Work to be completed: Return only the lines of the listing below that run from the line with "1127x830 pixels." through the line with "620x639 pixels.", both ends included, exactly as written.

Segment Start: Data shown

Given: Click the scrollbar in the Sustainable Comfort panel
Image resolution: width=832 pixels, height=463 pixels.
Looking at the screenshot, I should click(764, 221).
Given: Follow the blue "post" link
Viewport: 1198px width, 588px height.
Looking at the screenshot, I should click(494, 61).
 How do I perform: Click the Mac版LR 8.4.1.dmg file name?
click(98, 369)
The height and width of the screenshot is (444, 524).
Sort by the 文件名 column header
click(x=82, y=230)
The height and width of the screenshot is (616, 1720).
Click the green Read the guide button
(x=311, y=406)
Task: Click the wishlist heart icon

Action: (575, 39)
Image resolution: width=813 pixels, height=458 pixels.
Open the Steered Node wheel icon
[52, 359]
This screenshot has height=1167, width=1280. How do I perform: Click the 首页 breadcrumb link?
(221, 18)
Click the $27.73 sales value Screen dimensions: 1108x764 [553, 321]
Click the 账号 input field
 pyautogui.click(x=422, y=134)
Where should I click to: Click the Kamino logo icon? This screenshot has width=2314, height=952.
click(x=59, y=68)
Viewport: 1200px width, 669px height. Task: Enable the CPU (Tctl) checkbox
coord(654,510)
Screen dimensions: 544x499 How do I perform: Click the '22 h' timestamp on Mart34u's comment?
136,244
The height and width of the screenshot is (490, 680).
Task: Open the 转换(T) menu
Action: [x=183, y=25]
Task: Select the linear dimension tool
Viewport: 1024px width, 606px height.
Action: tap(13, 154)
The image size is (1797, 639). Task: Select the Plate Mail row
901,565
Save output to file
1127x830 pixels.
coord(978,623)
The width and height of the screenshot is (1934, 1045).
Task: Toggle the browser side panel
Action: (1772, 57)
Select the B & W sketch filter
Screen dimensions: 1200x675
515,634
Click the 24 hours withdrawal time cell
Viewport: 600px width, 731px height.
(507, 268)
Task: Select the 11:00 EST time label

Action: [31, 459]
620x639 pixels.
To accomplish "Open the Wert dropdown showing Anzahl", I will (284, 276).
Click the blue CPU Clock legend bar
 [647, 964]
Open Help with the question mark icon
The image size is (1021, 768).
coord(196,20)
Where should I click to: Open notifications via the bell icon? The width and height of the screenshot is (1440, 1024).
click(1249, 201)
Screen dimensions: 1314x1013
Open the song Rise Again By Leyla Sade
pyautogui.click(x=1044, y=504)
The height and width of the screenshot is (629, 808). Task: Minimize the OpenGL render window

Segment End: Data shown

Expected answer:
1127x830 pixels.
coord(978,623)
The width and height of the screenshot is (1934, 1045).
Task: Toggle the browser side panel
Action: (1772, 57)
Select the B & W sketch filter
Screen dimensions: 1200x675
515,634
Click the 24 hours withdrawal time cell
Viewport: 600px width, 731px height.
(507, 268)
Task: Select the 11:00 EST time label

Action: [31, 459]
620x639 pixels.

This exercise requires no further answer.